US court sets schedule for FAA furlough case; denied emergency stay
WASHINGTON (Reuters) - A U.S. court charged with deciding whether to order the Federal Aviation Administration to abandon its plan to furlough air traffic controllers set out a preliminary schedule for the case on Monday, after denying an request for an emergency stay.
The U.S. Court of Appeals for the District of Columbia Circuit set a May 22 deadline for the two sides to file documents in the case, which pits the Airlines for America (A4A), the main U.S. airline industry group, against the FAA.
A4A filed suit on Friday asking the court to "vacate" FAA's furlough plan and to order the agency to find a different way to meet budget cuts mandated by Congress.
The court, within hours, denied a request for an emergency stay to block the furlough plan.
But "the underlying lawsuit is alive and well," A4A spokeswoman Victoria Day said in an email on Monday.
The FAA on Sunday started furloughing 47,000 workers, including many air traffic controllers, for up to 11 days over the rest of the fiscal year to implement mandatory budget cuts.

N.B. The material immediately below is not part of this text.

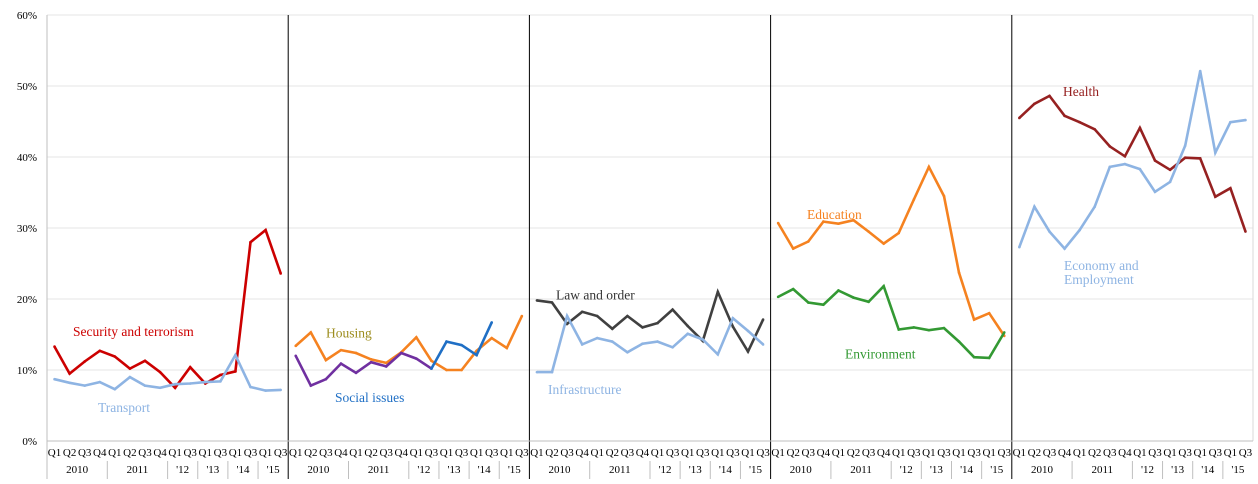  What do you see at coordinates (409, 344) in the screenshot?
I see `series-line-housing` at bounding box center [409, 344].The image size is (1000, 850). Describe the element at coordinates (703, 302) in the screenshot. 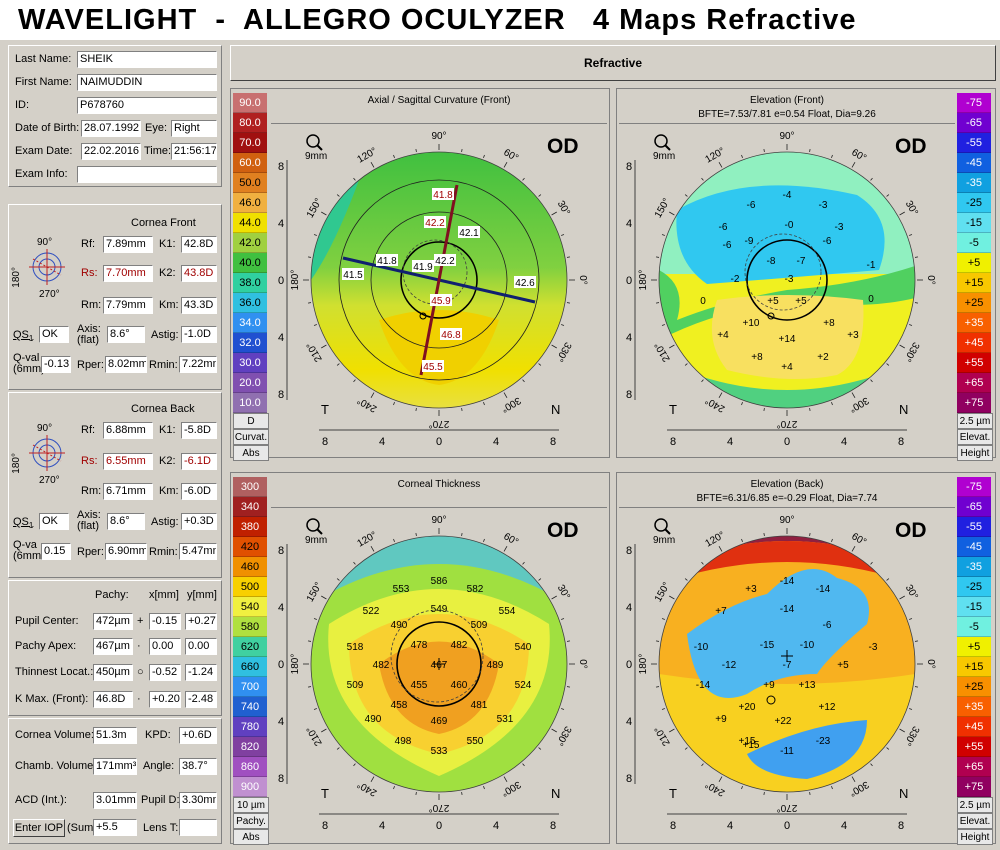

A4A, joined by the Air Line Pilots Association and the Regional Airline Association, warned in the lawsuit that the furloughs would cause massive delays and other problems for air travelers and shippers in coming months.
The airline industry will continue to push for a legislative solution to stop the furloughs while waiting for the court to make its decision, Day said.
The court has not yet set dates for a briefing or for oral arguments, she said.